Pertosse, neonato ricoverato: è grave

TOLMEZZO. Un neonato di due mesi è stato ricoverato all’ospedale di Tolmezzo, venerdì scorso in gravi condizioni. Quando i genitori lo hanno accompagnato al pronto soccorso presentava evidenti sintomi di pertosse.
Il neonato, messo in isolamento e sottoposto a una terapia antibiotica, ce la farà, ma è allarme nell’Azienda per l’assistenza sanitaria 3. I medici di famiglia e i pediatri della zona sono stati allertati per ricercare e trattare eventuali altri soggetti colpiti.
Nello stesso ospedale, a causa di una precedente epidemia di pertosse, un bambino di pochi mesi è morto sei anni fa. E un’altra morte precocissima si è registrata in Friuli Venezia Giulia nel 2014.
La recrudescenza di una delle tante “malattie dimenticate”, in quanto debellate da un trentennio, ovvero da quando è stato introdotto il vaccino, ha effetti tangibili e ricomincia a mietere vittime specie nella popolazione infantile.
Se, infatti, nel corso dei decenni si è registrata una progressiva riduzione del numero dei casi grazie all’incremento delle coperture vaccinali, tuttavia, negli ultimi anni si sta assistendo a un’inversione di tendenza: 1 caso nel 2006 con la copertura del 96,2%, 14 casi nel 2015 con una copertura vaccinale del 90,2%, 10 casi in soli cinque mesi nel 2016 e i tassi di copertura continuano a scendere.

Nel periodo 2000-2016 sono stati segnalati 193 casi di pertosse in regione: valutando lo stato vaccinale rispetto alla fascia di età dei casi, la maggior parte dei non vaccinati aveva un’età inferiore a un anno (non avevano ancora iniziato o completato il ciclo primario di vaccinazione), mentre i casi su soggetti vaccinati riguardavano bimbi da 1 a 14 anni (presumibilmente o non avevano completato il ciclo primario o avevano preso la loro immunità).
Fra il 1996 e il 2016 i contagi in soggetti con età compresa tra 0 e 12 mesi sono stati 50 con una tendenza all’aumento fra 2006 e 2016. L’indagine epidemiologica effettuata dai sanitari dell’Aas3 nell’ultimo caso registrato all’ospedale di Tolmezzo ha documentato la malattia anche nella madre e nel fratello più grande, che non era stato mai vaccinato.
«Quando è arrivato in ospedale, il piccolo aveva una forte tosse – spiega il direttore della pediatria Bruno Sacher – lo abbiamo ricoverato in isolamento e abbiamo avviato subito una terapia antibiotica grazie alla quale sta migliorando.
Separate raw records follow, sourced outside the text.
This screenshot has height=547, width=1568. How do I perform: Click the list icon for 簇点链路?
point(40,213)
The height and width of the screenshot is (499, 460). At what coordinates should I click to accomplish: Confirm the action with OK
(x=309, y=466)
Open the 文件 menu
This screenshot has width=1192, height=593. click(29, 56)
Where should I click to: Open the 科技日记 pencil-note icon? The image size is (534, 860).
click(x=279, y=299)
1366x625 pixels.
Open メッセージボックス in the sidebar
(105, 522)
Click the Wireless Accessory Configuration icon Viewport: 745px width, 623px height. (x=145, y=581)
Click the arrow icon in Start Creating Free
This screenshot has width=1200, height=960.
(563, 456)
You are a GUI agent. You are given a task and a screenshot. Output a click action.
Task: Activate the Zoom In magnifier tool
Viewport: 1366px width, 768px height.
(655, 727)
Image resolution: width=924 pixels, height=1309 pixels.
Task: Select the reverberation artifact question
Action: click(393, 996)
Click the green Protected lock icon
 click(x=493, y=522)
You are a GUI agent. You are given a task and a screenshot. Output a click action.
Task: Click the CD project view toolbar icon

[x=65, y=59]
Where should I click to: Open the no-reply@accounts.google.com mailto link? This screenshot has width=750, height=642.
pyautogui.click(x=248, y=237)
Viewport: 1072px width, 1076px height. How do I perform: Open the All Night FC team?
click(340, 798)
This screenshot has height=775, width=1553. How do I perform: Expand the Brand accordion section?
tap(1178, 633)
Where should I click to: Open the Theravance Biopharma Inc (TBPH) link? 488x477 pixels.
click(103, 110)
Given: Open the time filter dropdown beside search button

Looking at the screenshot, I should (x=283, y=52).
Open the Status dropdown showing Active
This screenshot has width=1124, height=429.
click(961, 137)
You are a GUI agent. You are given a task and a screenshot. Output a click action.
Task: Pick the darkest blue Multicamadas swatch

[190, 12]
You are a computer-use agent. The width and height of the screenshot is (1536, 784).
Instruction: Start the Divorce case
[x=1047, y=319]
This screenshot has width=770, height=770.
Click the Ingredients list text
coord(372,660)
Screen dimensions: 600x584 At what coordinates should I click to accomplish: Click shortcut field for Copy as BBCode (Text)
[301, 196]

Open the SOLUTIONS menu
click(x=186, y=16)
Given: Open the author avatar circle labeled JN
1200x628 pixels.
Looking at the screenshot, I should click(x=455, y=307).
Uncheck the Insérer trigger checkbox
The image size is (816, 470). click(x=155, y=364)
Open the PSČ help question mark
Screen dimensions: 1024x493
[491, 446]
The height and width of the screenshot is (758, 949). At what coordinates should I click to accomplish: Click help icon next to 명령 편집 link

Purtroppo – constata – ogni anno registriamo uno o due o due ricoveri di bambini con la pertosse» ammette il dottor Sacher.
«La pertosse – spiega il direttore generale dell’Aas3, Pier Paolo Benetollo – è una malattia non sempre conosciuta, specie dai più giovani. È molto contagiosa, tanto che un ammalato, anche durante la fase di incubazione, può infettare con i colpi di tosse oltre venti soggetti che non hanno sviluppato anticorpi. L’infezione naturale, inoltre, stimola anticorpi che non sono duraturi e quindi proteggono da una nuova malattia al massimo per 10 anni».
In altre parole ci si può riammalare di pertosse “da grandi” e, in qualche caso, con sintomi poco evidenti, per cui una persona adulta con una tosse in apparenza banale può essere in realtà affetta dalla pertosse e infettare per alcune settimane altri soggetti.
Nel caso di un neonato, l’infezione può essere trasmessa dagli stessi genitori, fratelli, altri familiari o da altre persone che entrano in contatto con lui e che non sono state vaccinate. Ecco perché alle future mamme e a chi vive a contatto con un neonato viene raccomandata la vaccinazione di richiamo contro la pertosse, se non ne ha fatta una negli ultimi dieci anni.
«Il vaccino oggi utilizzato, contiene proteine del bacillo della pertosse ottenute con tecniche di ingegneria genetica ed è stato creato per dare una protezione simile a quella fornita dall’immunità naturale, con effetti indesiderati ridotti al minimo – spiega la direzione dell’Aas3 –. Questo vaccino viene offerto gratuitamente, ma purtroppo nei comuni della Carnia, e non solo, ci sono alcune famiglie che rifiutano le vaccinazioni». Nel caso della pertosse la copertura vaccinale è di gran lunga inferiore alla soglia minima del 90% raccomandata dall’Oms.